Oramûn embarqua depuis les Terres volcaniques avec trois forgerons de ses amis, ceux-là même dont le concours avait été si décisif, lors de la glorieuse expédition grâce à laquelle ils avaient pu, avec son père, retourner en une nuit la situation en mettant fin à l’occupation. Ferghan attendait Oramûn au sortir de l’entretien. Il avait deviné que le fils de Santem n’aurait qu’une idée en tête : trouver Zaref et, pour ce faire, affronter l’inconnu, la mystérieuse Sarel-Jad, son désert et ses montagnes. Or, c’est ce dont rêvait Ferghan. Il regarda Oramûn comme celui qui allait lui offrir l’aventure, le hisserait à hauteur de Rus Nasrul, son père qu’il admire tant.
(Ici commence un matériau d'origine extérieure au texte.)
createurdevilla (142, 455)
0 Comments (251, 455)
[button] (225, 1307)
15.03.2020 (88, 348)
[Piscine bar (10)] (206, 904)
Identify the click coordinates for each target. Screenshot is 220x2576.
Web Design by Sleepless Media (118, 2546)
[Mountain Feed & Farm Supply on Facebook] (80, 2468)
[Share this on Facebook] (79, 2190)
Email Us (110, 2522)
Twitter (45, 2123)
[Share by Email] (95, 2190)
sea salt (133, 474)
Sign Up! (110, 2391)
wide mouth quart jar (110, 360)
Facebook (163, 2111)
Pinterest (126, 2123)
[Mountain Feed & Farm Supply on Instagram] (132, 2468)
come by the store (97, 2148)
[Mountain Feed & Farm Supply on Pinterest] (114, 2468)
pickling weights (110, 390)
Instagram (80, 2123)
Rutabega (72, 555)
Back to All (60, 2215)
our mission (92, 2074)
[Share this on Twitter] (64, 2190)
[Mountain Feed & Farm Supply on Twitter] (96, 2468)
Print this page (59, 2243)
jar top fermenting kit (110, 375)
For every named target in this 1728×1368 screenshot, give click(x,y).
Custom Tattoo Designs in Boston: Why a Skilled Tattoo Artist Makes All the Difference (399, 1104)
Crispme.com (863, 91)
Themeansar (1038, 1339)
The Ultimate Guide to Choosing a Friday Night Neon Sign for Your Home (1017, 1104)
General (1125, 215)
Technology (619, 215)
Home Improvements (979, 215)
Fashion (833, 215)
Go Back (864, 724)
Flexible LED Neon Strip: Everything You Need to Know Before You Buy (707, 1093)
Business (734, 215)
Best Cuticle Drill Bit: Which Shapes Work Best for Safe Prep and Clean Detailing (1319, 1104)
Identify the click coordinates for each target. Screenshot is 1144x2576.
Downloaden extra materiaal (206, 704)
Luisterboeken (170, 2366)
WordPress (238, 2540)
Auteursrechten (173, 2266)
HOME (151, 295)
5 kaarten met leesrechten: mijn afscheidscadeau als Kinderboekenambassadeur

Arrivé à Mérov en compagnie de Ferghan et des trois forgerons, Oramûn parvint à convaincre deux de ses frères de le suivre. Il chargea son navire de vivres et de réserve d’eau en quantité. Ferghan lui suggéra aussi de prendre des armes : il avait vu Zaref s’apprêtant à battre en retraite en compagnie des Aspalans, et ces derniers étaient nombreux, pas loin d’une quarantaine. Il suppose en outre que Zaref avait eu recours à un guide, car un homme âgé les accompagnait, et ce n’est pas un Aspalan, plutôt un homme de l’Archipel. Cette information venait à propos. Dans son ardeur Oramûn n’avait pas pris garde à ce « détail » : il aurait lui aussi sans doute besoin d’un guide. Le tout est maintenant de savoir à qui s’adresser pour cela. Peut-être l’homme âgé dont Ferghan vient de mentionner l’existence saurait il indiquer un chemin de navigation pour parvenir à Sarel-Jad depuis Sarmande et y accoster même au meilleur endroit.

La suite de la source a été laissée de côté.